A | The answer is a balance of yes and no. There has been sustained funding from the federal government and the provincial bodies. And, more importantly, for the past five years we’ve had a consortium in Canada called the CCNA or the Canadian Consortium on Neurodegeneration in Aging. [It] has major funding from the CIHR [and is in] partnership with the Alzheimer Society of Canada and two or three smaller provincial funds. It’s just been re-funded for another five years. But the amount that was given [$50 million] is half of what is needed. That’s why my answer is yes and no. We have the funding, but it’s not enough.
There was a Senate report in 2016 about funding for research on dementia and Canada. It should be in the order of $100 million per year, which is about one per cent of the cost of the disease. Right now, we’re about halfway there.
Q | As our population continues to age, will there be increased public demand for a fully funded national dementia strategy?

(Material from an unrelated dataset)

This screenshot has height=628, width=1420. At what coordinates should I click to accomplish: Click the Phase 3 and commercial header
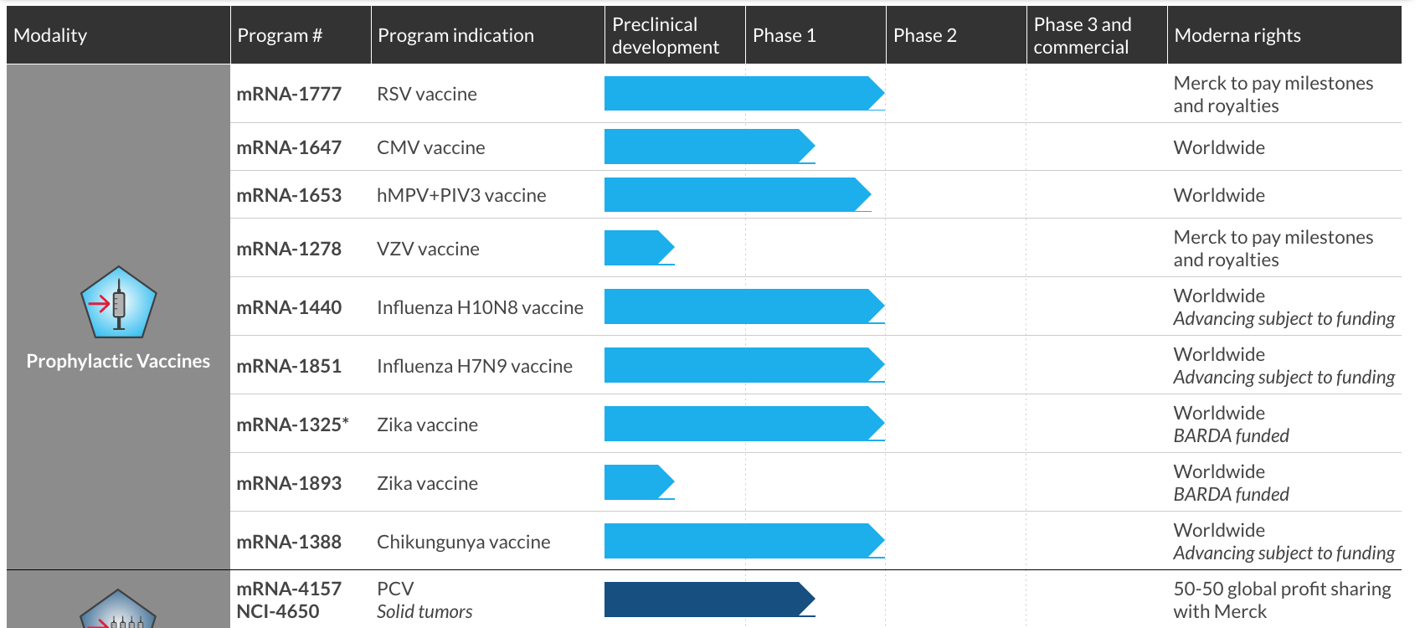pos(1082,35)
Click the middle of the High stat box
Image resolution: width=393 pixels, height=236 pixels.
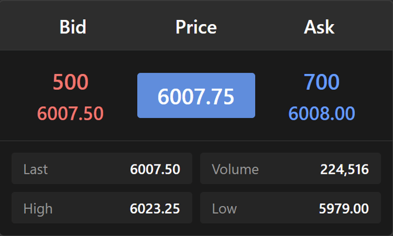pos(102,208)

A | In all the countries where the population is aging to be over 80, the need for increased funding is going to be a significant factor. The good news is that people who are baby boomers, age 65 to 75, are very keen on prevention and [will] volunteer for research. The bottleneck is, we don’t have enough staff. [For example], we don’t have enough scanners to scan the brains of the volunteers. So the funding would be for support staff, special equipment and researchers.
Q | In Canada, we’ve seen a lot of success with funds and awareness being raised for heart disease. Can we expect the same for dementia?

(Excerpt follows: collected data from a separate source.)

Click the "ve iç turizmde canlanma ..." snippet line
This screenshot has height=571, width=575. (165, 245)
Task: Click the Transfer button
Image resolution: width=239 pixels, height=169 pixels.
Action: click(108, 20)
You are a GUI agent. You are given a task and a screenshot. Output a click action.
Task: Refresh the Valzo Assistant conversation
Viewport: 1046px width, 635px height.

A | People who [have] not died of a heart attack or a stroke [when they were] younger are now at risk for dementia, so yes. A lot of research is going to be translated into clinical practice quickly in Canada, perhaps faster than elsewhere.
A working group began creating a national dementia strategy two years ago. [It was released this past June.] It was created by an all-party bill that went through unanimously, so we can be confident that the national plan will be followed through by whoever wins the upcoming federal election. But we’ll have to remain vigilant.
Q | Why is a well-funded national strategy so important?
A | Dementia will soon become the most expensive health condition. In some parts of the world, it’s estimated that it will cost the entire [amount] of [a country’s] current health-care budget. So, if we can reduce the numbers of people with dementia by 20 per cent within one generation, by delaying the onset of symptoms by five to 10 years, that will make a big difference. [ ]